I mean the predilection for certainty, which is a constant of the modern spirit, just like the energetic and cyclic irrationalist reactions. Obsession with certainty and sceptical desperation are mutual causes of each other like pre-Socratic opposites. We shall speak of this in section 2 (‘Modern Age and Actual Age: from the search for certainty to fallibilism’) . Secondly, we must go through the Aristotelian concepts which may, in my opinion, take us out of this thankless to-ing and fro-ing.
What I mean basically is the Aristotelian notions of prudence ( phronesis ) and practical truth ( aletheia praktike ). In section 3 (Prudence in Aristotle) , I shall set out the contents of Aristotelian prudence and the contribution that it can make to the present debate. An analogous study of the notion of practical truth will be set out in the second part of this paper[^3] .

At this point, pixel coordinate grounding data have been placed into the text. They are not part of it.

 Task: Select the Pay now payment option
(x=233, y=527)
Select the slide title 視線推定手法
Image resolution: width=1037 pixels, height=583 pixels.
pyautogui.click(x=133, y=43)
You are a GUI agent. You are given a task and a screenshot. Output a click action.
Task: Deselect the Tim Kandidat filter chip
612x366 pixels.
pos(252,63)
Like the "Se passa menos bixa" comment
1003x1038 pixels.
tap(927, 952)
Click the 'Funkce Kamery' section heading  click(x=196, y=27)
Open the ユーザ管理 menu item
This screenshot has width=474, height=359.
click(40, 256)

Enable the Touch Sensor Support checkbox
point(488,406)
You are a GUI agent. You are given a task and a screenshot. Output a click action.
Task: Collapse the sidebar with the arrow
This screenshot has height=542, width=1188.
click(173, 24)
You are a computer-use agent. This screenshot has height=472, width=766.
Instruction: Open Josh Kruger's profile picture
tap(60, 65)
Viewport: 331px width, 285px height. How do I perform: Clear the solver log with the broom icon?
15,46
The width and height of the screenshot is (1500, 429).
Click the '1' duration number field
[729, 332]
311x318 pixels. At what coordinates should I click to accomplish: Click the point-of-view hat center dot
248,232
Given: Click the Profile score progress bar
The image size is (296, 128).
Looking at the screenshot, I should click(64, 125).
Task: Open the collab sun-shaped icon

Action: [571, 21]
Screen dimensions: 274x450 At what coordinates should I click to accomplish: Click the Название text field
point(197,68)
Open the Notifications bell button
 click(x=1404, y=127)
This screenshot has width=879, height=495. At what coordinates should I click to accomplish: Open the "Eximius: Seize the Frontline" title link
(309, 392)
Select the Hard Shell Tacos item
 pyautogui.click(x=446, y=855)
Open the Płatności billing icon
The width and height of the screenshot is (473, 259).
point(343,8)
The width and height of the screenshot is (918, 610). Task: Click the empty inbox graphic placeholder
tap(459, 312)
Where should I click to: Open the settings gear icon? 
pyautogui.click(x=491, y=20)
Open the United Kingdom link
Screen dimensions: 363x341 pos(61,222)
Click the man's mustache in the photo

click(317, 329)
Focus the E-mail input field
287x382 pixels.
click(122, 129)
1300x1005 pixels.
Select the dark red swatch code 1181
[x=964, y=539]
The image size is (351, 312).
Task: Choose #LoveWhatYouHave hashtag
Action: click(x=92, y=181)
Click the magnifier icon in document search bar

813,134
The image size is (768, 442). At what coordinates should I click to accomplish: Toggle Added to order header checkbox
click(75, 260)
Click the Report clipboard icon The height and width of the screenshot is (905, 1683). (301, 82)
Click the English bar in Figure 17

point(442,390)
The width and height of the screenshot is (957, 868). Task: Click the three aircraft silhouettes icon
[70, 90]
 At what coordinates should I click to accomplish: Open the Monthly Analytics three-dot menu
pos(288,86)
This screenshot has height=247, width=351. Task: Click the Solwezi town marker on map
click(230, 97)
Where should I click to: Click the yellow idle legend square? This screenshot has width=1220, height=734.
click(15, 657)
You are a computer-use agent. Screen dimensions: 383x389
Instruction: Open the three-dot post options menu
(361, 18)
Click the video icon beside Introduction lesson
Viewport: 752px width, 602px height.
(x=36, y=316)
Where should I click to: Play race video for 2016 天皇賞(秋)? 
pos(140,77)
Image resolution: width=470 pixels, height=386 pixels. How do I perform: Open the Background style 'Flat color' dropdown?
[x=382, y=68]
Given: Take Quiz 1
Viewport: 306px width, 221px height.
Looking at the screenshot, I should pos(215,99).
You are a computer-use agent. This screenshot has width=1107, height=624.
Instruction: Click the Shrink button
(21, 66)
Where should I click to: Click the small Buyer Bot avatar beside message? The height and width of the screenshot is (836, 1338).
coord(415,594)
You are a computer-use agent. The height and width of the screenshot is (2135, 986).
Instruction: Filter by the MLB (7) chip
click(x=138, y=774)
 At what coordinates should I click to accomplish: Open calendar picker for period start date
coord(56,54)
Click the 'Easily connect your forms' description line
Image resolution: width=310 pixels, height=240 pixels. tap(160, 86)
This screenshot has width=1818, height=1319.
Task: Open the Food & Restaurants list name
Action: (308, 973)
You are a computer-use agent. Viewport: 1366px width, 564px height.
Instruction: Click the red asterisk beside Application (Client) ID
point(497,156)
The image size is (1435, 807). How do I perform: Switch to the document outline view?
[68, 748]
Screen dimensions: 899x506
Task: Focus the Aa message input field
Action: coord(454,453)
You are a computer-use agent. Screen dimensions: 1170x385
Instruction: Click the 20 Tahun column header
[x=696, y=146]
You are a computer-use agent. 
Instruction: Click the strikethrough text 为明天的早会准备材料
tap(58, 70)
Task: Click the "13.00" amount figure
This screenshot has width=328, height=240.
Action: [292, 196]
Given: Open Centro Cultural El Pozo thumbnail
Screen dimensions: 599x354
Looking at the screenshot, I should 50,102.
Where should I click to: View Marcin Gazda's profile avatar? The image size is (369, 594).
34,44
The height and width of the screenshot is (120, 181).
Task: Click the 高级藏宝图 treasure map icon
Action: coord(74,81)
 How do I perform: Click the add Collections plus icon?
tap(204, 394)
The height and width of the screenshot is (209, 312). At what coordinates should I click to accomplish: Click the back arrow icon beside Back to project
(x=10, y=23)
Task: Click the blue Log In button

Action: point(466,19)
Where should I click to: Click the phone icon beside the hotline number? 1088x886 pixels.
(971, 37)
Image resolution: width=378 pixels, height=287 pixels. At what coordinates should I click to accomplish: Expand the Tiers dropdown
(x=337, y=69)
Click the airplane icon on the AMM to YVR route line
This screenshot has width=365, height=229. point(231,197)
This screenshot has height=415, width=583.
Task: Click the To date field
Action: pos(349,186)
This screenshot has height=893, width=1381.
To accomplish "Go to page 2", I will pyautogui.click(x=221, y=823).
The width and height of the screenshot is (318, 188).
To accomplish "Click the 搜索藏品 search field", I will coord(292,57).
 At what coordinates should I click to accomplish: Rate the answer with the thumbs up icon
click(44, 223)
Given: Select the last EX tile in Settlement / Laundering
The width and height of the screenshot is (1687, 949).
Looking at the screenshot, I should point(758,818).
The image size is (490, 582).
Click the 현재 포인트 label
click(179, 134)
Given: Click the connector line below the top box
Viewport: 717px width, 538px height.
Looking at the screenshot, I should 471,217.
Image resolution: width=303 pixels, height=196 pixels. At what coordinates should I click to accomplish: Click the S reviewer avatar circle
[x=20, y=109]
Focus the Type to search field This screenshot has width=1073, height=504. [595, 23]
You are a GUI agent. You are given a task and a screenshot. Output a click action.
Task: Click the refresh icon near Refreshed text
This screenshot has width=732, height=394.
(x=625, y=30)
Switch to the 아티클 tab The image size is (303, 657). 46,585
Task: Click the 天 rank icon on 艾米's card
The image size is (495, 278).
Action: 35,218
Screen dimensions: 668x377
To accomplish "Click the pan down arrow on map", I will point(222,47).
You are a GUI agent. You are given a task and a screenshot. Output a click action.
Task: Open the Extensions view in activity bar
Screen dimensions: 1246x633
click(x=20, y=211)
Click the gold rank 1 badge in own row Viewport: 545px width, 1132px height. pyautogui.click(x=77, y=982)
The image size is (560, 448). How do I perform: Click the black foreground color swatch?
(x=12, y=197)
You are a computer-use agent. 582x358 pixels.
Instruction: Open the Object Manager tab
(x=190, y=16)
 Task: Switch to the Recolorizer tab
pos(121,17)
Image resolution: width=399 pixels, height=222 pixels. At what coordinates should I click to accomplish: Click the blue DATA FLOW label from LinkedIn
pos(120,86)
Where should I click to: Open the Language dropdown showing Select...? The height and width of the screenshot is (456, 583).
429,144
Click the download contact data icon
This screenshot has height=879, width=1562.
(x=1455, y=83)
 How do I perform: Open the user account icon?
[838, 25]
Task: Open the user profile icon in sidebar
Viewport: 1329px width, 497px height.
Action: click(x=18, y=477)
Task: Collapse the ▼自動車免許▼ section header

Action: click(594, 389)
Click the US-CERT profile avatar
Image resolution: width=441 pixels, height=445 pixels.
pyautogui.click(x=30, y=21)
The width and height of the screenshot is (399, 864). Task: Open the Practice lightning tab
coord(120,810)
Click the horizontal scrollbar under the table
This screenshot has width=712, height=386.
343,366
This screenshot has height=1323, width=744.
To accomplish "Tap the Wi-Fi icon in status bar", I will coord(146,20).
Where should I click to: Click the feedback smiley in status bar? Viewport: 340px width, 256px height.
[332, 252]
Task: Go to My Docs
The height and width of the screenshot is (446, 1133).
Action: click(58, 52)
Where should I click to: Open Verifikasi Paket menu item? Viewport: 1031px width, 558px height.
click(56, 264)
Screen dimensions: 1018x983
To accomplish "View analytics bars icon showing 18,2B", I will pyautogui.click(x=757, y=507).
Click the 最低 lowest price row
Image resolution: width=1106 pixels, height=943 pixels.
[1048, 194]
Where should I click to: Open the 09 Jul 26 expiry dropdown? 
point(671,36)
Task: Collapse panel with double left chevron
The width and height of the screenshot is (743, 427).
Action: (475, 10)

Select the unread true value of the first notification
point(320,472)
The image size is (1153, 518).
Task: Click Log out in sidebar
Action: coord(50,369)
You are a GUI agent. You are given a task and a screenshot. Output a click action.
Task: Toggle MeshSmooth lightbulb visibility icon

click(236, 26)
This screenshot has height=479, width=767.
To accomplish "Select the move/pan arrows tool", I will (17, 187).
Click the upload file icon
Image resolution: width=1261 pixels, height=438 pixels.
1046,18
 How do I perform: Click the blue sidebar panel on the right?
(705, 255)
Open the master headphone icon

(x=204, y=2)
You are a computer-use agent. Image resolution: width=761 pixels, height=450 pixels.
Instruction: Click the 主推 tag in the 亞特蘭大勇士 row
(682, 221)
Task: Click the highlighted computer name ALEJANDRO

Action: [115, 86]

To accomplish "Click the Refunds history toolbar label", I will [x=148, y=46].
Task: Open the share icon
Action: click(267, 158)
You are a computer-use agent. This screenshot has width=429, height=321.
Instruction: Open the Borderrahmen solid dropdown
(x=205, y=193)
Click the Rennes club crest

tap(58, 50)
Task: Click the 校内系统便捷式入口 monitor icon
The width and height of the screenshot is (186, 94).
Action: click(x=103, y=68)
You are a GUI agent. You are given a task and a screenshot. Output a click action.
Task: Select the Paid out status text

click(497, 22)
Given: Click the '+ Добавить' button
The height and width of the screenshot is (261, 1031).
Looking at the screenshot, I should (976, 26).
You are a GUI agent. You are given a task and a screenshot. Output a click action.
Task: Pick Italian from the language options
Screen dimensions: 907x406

The concept of prudence is one that has been taken from the area of Aristotelian practical philosophy, where absolute certainty is not expected, but neither are decisions left to mere arbitrariness or imposition. The novelty consists in that, when we recognize, as we do today, that science itself is a human action, the notion taken from practical philosophy may be used for understanding and integrating scientific rationality.
When science is characterized as an activity governed by prudence, it moves away from both the logicist and the irrationalist poles, from the obsession with certainty and from the ‘anything goes’, from algorithm and anarchism. Furthermore, if science is made a prudential activity, it will be much easier for us to connect its particular way of rationality with that of discussions, decisions and environmental actions.
Although it is true that Aristotelian notions can be suggestive, it is not true that they do no more than answer contemporary questions. For them to be active in the on-going debate on the relationship between theoretical reason and practical reason, they must be developed, updated through contemporary texts.
The profit from this manœuvre is double: it makes Aristotle’s concepts available for the present debate and gives some contemporary ideas a very comprehensive and fertile philosophical framework, the Aristotelian framework. In the remaining sections. I shall try to bring to the current debate the Aristotelian notion of prudence through the fallibilism of Peirce and Popper and through Hans Jonas’ imperative of responsibility.